Abstract Body (Do not enter title and authors here): Background: Heart failure (HF) with reduced ejection fraction (HFrEF) is associated with increased inflammatory response that contributes to progressive worsening of the HF state. Potential endogenous triggers of this process include damage-associated molecular patterns (DAMPs). DAMPs originate from within cells following tissue stress or injury and activate pattern recognition receptors of the immune system, triggering an inflammatory response. Mitochondria are the major cell organelles that release DAMPs into the circulation.
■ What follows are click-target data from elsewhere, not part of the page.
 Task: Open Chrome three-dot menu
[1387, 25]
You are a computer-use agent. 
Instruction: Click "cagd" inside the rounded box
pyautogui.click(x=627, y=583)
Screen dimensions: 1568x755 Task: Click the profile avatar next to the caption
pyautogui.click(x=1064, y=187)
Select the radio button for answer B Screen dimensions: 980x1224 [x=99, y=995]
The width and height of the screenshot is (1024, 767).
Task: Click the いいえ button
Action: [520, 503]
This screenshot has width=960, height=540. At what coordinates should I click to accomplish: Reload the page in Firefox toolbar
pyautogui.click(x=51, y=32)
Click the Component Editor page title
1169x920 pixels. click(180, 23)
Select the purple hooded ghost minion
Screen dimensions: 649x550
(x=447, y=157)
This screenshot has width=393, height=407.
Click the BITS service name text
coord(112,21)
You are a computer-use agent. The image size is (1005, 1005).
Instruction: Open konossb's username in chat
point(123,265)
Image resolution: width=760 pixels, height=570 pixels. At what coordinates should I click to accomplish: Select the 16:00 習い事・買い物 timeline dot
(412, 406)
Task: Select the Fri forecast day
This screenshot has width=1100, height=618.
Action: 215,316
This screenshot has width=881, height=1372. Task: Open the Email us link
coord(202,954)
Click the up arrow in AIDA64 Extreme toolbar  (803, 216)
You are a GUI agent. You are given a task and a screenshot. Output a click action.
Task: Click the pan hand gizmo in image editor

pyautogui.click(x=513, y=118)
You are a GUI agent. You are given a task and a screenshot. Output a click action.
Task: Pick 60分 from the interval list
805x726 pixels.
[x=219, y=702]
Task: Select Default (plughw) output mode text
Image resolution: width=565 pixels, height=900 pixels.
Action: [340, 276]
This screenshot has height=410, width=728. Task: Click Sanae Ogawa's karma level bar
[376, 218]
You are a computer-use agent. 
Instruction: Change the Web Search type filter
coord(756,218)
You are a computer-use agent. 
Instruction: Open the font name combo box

Chronic HF is associated with multi-organ mitochondrial dysfunction and cell injury and death.
Purpose: The present study sought to quantify differences in mitochondrial DNA (mtDNA) DAMPs in the setting of HFrEF in humans and dogs compared to normal humans and dogs.
Methods: Plasma samples were obtained from 9 HFrEF patients with left ventricular ejection fraction (LVEF) ≤35% and 9 age-matched healthy subjects, and from 6 dogs with coronary microembolization-induced HF (LVEF ≤35%) and 6 normal dogs. DNA fragments were isolated from 1 ml of plasma using a commercially available kit. Quantitative PCR and specifically designed primers were used to measure the amount of DNA in plasma from COX1 (cytochrome c oxidase subunit 1), ND1 (NADH dehydrogenase subunit 1) and ND6 (NADH dehydrogenase subunit 6) using an Applied Biosystems 7500 Fast-PCR unit. The relative abundances of plasma mtDNA DAMPs were expressed as threshold cycles (C_T).
Results: Compared to normal human subjects, mtDNA DAMPs levels of COX1, ND1 and ND6 in plasma of HFrEF patients was 4-fold, 9-fold and 8-fold greater, respectively. Similarly, compared to normal dogs, mtDNA DAMPs levels of COX1, ND1 and ND6 in plasma of HFrEF dogs was increased 48-fold, 12-fold and 4-fold, respectively.
Conclusions: These findings indicate a marked increase of mtDNA DAMPs in plasma of humans and dogs with HFrEF. The increase of mtDNA DAMPs is consistent with the elevated systemic inflammatory state of HFrEF. The results underscore mitochondrial abnormalities as integral players in the progressive worsening of HFrEF.